Excerpt:
▬▬▬▬▬▬
Nothing in the debate over health care reform is more depressing than the verbal attacks each party lobs against the other for attempting to cut costs.
Nothing in the debate over health care reform is more depressing than the verbal attacks each party lobs against the other for attempting to cut costs.
Republicans denounce President Barack Obama’s Affordable Care Act for seeking to trim a few percentage points from Medicare spending over the next decade — out of $5 trillion. In turn, Democrats deride Rep. Paul Ryan’s plan, which would create a voucher-like program enabling seniors to shop among competing health plans, for ending Medicare as we know it.
Truth is, congressional inertia is the single-biggest impediment to controlling health care costs, which, in turn, are the biggest driver of federal budget deficits. An existing Medicare commission repeatedly offers cost-saving ideas, and Congress repeatedly ignores them.
But tucked away in the Affordable Care Act is a promising remedy, the Independent Payment Advisory Board. It resembles the existing Medicare commission, except its proposals for changing the delivery of health care services can’t be waved off so easily. Unfortunately, Republicans and even some influential Democrats are gunning for the board; the House voted last week to abolish it. So much for countless hours of rhetoric about trillion-dollar deficits.
▬▬▬▬▬▬
(Stored data entries)
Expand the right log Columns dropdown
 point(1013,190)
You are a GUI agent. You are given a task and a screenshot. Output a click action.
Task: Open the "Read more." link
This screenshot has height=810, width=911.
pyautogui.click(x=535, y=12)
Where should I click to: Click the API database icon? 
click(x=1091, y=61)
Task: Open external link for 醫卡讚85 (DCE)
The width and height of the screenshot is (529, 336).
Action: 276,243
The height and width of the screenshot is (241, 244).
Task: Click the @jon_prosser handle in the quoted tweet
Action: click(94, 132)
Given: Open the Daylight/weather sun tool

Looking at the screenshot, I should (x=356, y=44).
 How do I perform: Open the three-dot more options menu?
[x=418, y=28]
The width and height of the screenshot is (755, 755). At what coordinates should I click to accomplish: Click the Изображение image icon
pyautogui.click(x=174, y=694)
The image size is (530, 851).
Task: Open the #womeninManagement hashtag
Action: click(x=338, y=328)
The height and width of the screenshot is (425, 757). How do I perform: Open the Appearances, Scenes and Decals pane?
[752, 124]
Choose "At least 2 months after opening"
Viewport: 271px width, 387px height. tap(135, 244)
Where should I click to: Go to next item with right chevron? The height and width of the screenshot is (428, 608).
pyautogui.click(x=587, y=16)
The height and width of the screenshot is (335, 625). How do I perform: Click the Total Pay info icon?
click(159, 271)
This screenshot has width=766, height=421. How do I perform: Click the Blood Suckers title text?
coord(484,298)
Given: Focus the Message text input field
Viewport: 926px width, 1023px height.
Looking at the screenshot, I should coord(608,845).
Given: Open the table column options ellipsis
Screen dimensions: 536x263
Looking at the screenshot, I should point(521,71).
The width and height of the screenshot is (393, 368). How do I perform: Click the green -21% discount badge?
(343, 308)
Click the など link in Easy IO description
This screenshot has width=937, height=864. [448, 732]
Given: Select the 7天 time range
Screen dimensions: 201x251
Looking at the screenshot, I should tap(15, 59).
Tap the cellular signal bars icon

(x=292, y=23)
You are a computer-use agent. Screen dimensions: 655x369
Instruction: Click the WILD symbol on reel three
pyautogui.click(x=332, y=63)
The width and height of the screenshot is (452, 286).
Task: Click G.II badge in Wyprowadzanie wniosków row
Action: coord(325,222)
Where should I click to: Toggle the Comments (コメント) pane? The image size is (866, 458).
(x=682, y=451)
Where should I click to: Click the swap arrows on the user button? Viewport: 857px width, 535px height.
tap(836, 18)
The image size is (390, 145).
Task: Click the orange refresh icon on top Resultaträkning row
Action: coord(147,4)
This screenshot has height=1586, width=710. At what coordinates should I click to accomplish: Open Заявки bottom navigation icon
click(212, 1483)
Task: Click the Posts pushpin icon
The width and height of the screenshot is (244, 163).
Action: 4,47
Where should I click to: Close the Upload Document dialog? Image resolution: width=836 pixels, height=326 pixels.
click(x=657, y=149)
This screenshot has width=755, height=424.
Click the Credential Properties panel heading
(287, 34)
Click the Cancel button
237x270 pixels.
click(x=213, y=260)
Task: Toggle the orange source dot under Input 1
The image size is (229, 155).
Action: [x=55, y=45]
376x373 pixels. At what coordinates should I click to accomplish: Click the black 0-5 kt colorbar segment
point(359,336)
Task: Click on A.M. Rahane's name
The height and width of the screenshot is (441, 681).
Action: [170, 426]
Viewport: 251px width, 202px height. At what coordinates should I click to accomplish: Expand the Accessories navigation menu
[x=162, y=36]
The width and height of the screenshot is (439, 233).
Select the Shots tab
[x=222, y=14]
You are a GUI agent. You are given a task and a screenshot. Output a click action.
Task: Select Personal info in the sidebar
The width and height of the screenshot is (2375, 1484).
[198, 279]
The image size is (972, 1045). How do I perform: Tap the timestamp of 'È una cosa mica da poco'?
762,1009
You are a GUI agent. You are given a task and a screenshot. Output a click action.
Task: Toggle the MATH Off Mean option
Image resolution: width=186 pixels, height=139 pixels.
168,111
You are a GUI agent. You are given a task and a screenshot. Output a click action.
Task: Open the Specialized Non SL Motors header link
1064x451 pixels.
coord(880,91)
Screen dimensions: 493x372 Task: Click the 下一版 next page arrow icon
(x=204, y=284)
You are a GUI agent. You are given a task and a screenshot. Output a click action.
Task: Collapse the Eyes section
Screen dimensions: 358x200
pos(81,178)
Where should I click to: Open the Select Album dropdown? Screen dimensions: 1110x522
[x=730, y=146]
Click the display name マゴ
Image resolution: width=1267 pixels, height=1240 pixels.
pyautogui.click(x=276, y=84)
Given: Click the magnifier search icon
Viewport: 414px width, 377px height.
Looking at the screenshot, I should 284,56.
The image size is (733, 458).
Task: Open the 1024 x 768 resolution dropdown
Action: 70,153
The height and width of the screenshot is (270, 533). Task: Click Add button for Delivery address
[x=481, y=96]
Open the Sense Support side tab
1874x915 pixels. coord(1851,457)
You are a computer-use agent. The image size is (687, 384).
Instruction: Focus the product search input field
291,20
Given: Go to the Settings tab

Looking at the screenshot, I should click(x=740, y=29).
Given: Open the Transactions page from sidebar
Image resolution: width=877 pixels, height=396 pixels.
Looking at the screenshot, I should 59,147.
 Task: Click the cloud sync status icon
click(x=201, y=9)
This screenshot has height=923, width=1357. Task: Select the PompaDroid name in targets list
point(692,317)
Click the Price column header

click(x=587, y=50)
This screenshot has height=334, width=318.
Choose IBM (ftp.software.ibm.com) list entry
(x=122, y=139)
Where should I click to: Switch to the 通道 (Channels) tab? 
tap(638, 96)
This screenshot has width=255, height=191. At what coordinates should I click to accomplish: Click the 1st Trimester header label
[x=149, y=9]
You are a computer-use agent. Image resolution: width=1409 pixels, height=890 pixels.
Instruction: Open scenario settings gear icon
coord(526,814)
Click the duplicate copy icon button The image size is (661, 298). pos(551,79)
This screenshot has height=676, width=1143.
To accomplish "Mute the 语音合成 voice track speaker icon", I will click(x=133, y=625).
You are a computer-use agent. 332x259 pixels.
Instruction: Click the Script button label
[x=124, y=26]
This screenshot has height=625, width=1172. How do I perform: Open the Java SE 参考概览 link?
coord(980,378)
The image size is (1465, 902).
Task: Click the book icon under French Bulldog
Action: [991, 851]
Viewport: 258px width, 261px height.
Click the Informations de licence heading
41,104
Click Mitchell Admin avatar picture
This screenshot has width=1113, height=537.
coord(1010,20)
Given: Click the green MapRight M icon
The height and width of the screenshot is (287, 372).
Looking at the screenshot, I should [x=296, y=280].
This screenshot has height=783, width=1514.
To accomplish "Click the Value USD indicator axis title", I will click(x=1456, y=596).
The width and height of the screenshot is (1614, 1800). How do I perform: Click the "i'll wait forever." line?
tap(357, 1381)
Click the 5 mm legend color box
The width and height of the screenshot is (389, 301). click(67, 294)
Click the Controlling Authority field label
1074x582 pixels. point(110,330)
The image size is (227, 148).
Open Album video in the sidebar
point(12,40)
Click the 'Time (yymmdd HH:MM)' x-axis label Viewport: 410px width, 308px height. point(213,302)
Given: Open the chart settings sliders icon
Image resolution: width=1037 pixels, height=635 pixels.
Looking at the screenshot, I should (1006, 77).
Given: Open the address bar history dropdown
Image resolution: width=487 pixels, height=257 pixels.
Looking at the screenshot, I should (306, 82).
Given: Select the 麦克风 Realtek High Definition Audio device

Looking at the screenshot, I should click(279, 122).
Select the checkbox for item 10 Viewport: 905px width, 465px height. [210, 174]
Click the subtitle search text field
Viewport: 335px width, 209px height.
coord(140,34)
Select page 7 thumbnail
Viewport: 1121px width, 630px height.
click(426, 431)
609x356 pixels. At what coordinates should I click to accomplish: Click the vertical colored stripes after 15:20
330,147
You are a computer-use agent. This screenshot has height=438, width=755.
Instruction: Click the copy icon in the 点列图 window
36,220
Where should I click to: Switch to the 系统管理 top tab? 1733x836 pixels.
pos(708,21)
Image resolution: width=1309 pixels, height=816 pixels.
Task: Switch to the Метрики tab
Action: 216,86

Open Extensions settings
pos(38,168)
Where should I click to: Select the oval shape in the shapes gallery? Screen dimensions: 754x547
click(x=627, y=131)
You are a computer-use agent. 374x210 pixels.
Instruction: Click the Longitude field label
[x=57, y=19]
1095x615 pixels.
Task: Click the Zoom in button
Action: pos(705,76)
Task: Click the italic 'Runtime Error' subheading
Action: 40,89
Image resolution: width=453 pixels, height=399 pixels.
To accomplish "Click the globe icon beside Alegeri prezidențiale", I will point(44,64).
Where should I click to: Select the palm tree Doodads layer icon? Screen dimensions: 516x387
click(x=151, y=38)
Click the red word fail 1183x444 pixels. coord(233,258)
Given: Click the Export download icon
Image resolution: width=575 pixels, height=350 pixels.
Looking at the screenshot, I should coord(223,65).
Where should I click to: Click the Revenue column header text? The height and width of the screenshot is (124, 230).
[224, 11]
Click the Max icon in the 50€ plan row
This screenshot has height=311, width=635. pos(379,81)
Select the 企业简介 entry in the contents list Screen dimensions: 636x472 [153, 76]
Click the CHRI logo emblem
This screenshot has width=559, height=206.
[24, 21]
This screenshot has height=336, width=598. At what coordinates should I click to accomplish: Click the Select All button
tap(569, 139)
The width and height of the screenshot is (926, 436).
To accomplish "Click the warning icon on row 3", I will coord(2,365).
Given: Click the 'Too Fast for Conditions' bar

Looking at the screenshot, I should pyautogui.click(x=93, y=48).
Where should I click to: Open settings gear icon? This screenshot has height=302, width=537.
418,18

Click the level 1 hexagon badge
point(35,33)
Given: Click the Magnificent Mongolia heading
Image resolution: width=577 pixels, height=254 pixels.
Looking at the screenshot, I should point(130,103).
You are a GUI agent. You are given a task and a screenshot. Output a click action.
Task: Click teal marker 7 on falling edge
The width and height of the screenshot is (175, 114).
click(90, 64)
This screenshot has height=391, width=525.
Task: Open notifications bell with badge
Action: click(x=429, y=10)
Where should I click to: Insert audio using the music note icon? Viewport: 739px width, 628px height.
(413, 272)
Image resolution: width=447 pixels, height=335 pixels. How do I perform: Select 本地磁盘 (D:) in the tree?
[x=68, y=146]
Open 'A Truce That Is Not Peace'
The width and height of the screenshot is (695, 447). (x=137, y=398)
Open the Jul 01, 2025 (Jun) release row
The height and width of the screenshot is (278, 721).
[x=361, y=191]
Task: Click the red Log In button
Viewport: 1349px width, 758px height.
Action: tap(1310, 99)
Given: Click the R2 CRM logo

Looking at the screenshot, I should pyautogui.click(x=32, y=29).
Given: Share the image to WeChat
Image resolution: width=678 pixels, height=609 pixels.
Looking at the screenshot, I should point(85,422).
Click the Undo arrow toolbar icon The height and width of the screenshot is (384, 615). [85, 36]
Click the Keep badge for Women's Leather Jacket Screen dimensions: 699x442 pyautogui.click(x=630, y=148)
▬▬▬▬▬▬
To do:
In the health care piece, what did the House vote to do last week? These rows have no connection to the health care piece.

Written answer:
It voted to abolish the Independent Payment Advisory Board.